* [PATCH] pm80xx: remove the SCSI host before detaching from SAS transport
@ 2015-10-30 20:01 Benjamin Rood
2015-11-02 8:29 ` Jack Wang
2015-11-10 0:44 ` Martin K. Petersen
0 siblings, 2 replies; 4+ messages in thread
From: Benjamin Rood @ 2015-10-30 20:01 UTC (permalink / raw)
To: linux-scsi, xjtuwjp, James.Bottomley; +Cc: Benjamin Rood
Previously, when this module was unloaded via 'rmmod' with at least one
drive attached, the SCSI error handler thread would become stuck in an
infinite recovery loop and lockup the system, necessitating a reboot.
Once the SAS layer is detached, the driver will fail any subsequent
commands since the target devices are removed. However, removing the
SCSI host generates a SYNCHRONIZE CACHE (10) command, which was failed
and left the error handler no method of recovery.
This patch simply removes the SCSI host first so that no more commands
can come down, prior to cleaning up the SAS layer. Note that the stack
is built up with the SCSI host first, and then the SAS layer. Perhaps
it should be reversed for symmetry, so that commands cannot be sent to
the pm80xx driver prior to attaching the SAS layer?

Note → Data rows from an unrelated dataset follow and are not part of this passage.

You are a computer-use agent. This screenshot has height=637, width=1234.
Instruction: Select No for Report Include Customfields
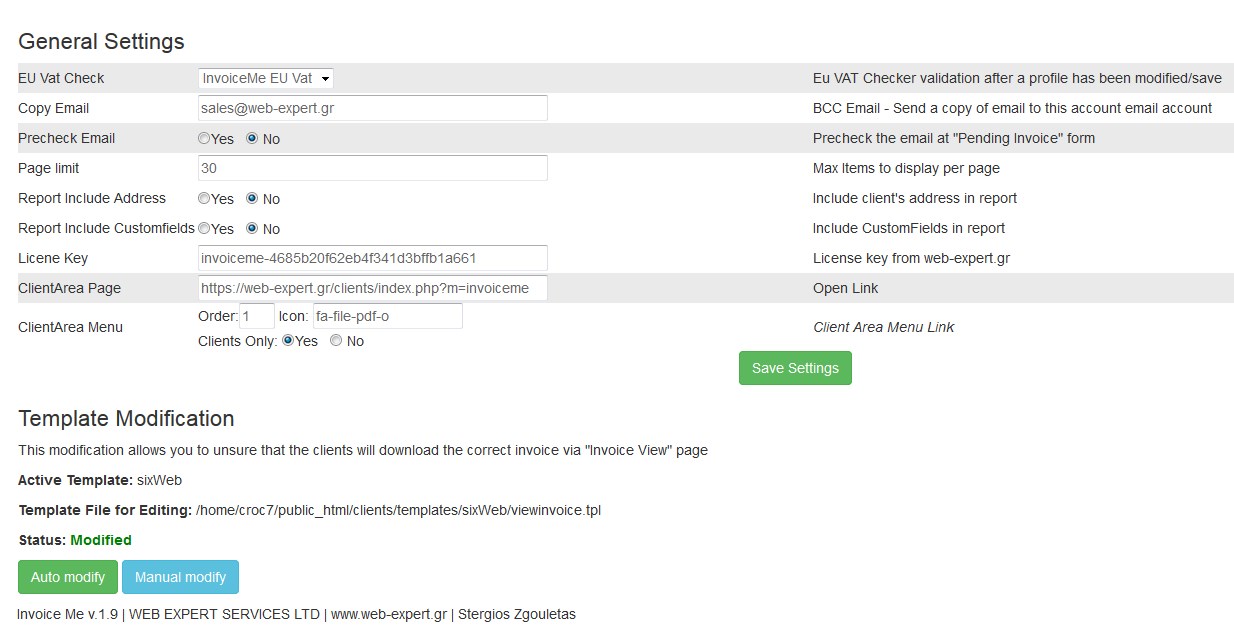252,228
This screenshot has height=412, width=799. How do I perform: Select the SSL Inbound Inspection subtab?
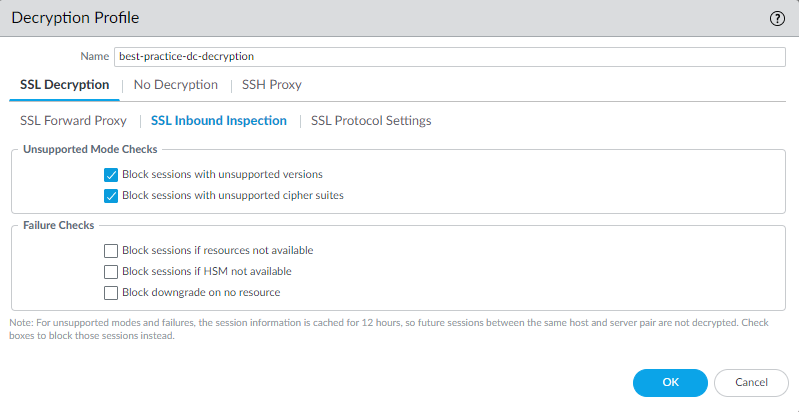click(219, 121)
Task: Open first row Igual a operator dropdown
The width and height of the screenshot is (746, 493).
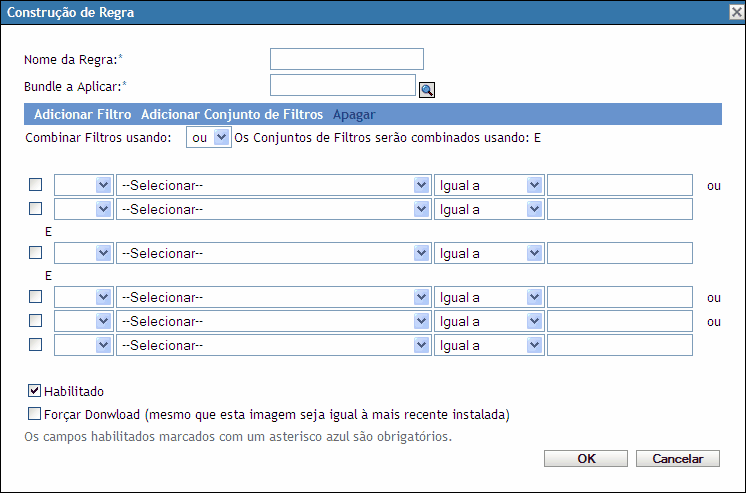Action: (x=489, y=185)
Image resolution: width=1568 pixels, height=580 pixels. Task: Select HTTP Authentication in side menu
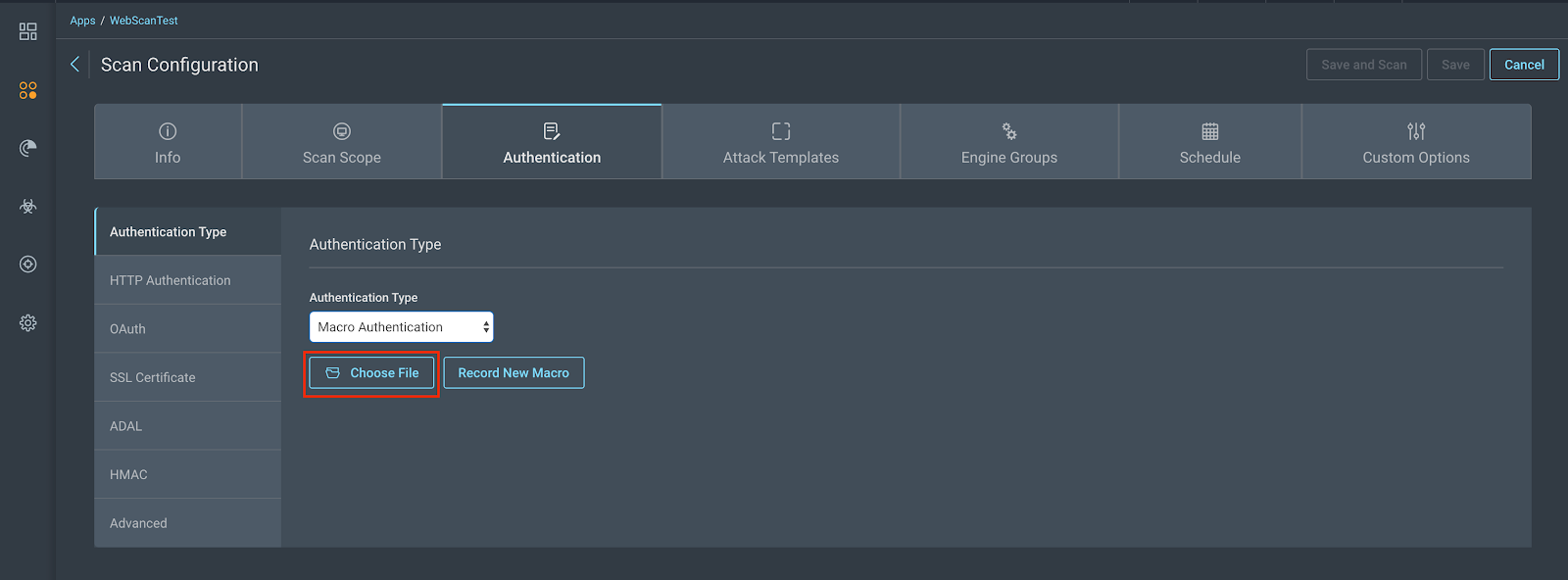(x=171, y=280)
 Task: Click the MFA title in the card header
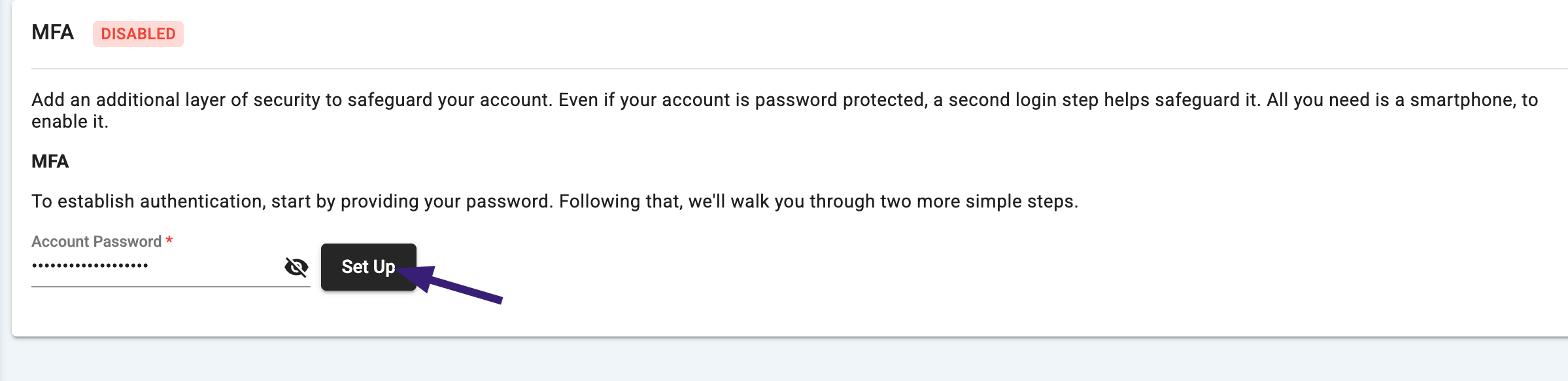pos(52,33)
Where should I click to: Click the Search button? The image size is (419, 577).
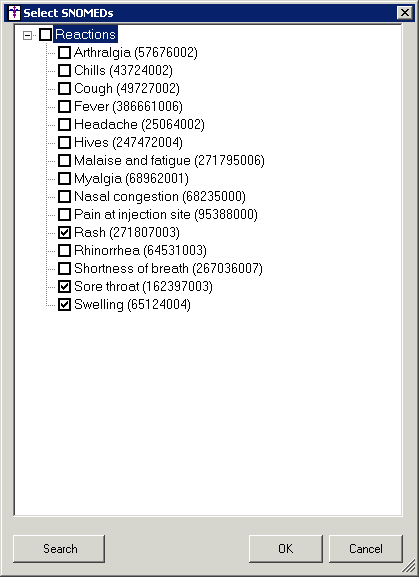point(59,549)
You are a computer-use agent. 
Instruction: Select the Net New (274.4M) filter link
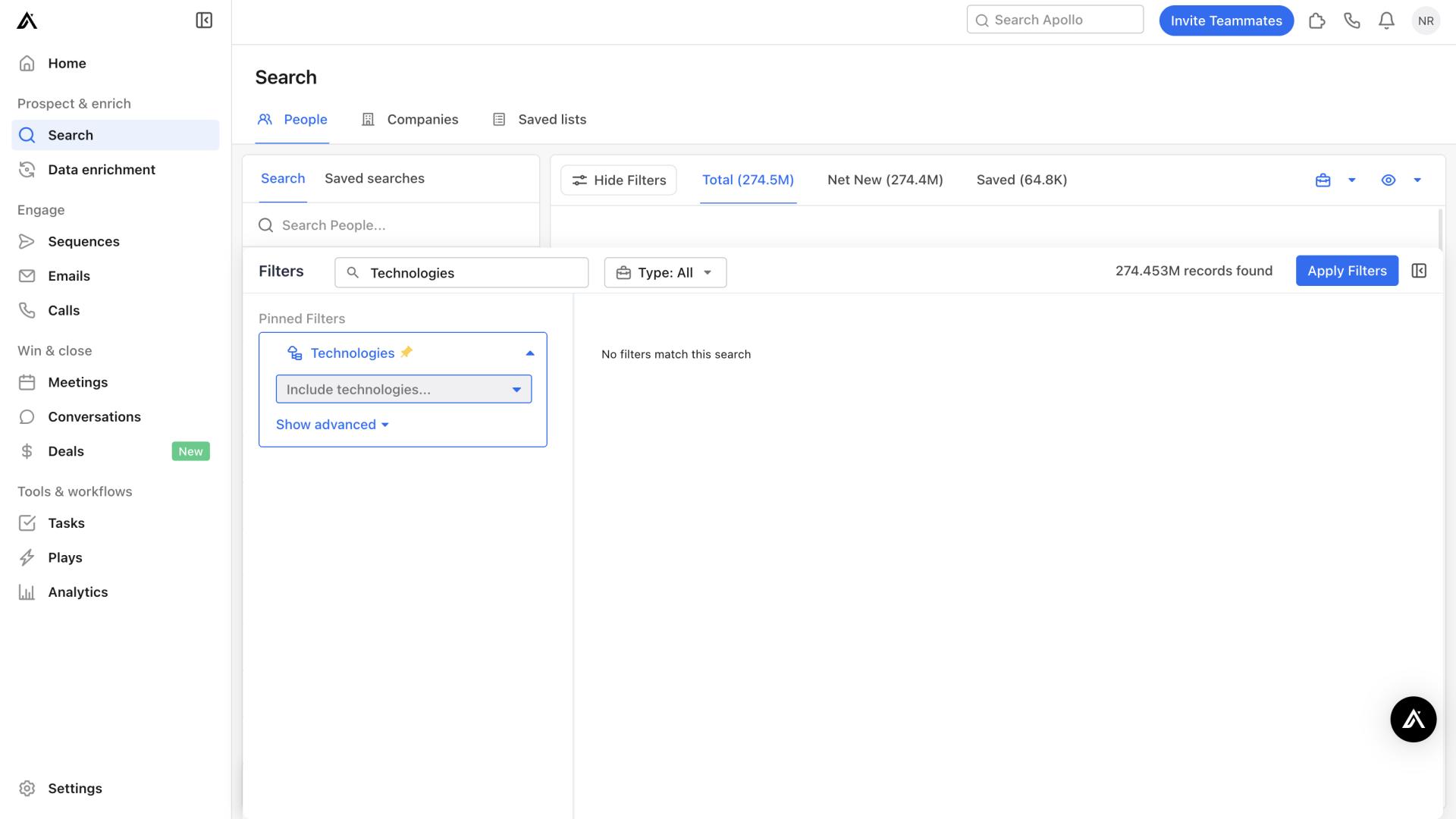tap(885, 180)
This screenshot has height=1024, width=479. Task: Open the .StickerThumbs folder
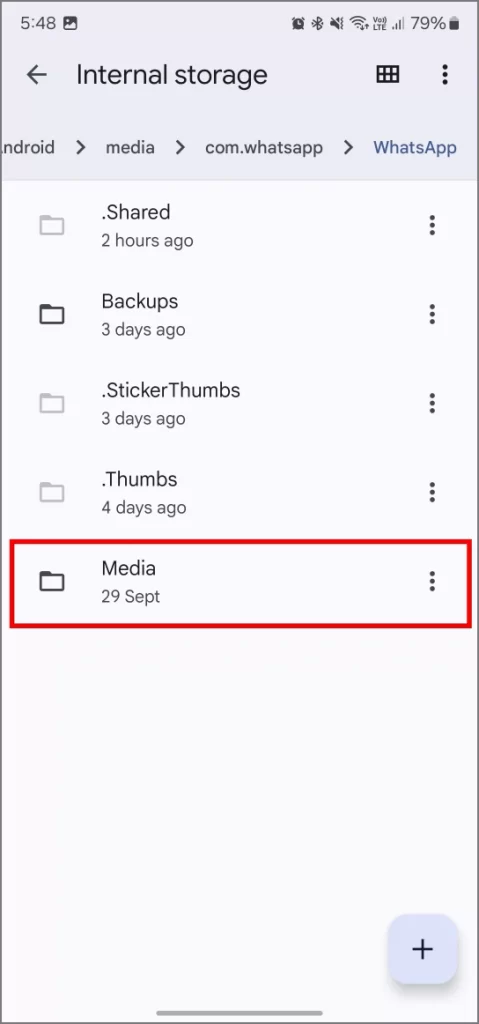(x=239, y=403)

What was really strange about this bug was that it was introduced at
commit cff549e4860f ("[SCSI]: proper state checking and module refcount
handling in scsi_device_get"). This commit appears to tinker with how
the reference counting is performed for SCSI device objects. My theory
is that prior to this commit, the refcount for a device object was
blindly incremented at some point during the teardown process which
coincidentially made the device stick around during the procedure, which
also coincidentially made any commands sent to the driver not fail
(since the device was technically still "there"). After this commit was
applied, my theory is the refcount for the device object is not being
incremented at a specific point anymore, which makes the device go away,
and thus made the pm80xx driver fail any subsequent commands.
You may also want to see the following for more details:
[1] http://www.spinics.net/lists/linux-scsi/msg37208.html
[2] http://marc.info/?l=linux-scsi&m=144416476406993&w=2
Signed-off-by: Benjamin Rood <brood@attotech.com>
---
drivers/scsi/pm8001/pm8001_init.c | 2 +-
1 file changed, 1 insertion(+), 1 deletion(-)
diff --git a/drivers/scsi/pm8001/pm8001_init.c b/drivers/scsi/pm8001/pm8001_init.c
index bdc624f..b1b2dd7 100644
--- a/drivers/scsi/pm8001/pm8001_init.c
+++ b/drivers/scsi/pm8001/pm8001_init.c
@@ -1096,10 +1096,10 @@ static void pm8001_pci_remove(struct pci_dev *pdev)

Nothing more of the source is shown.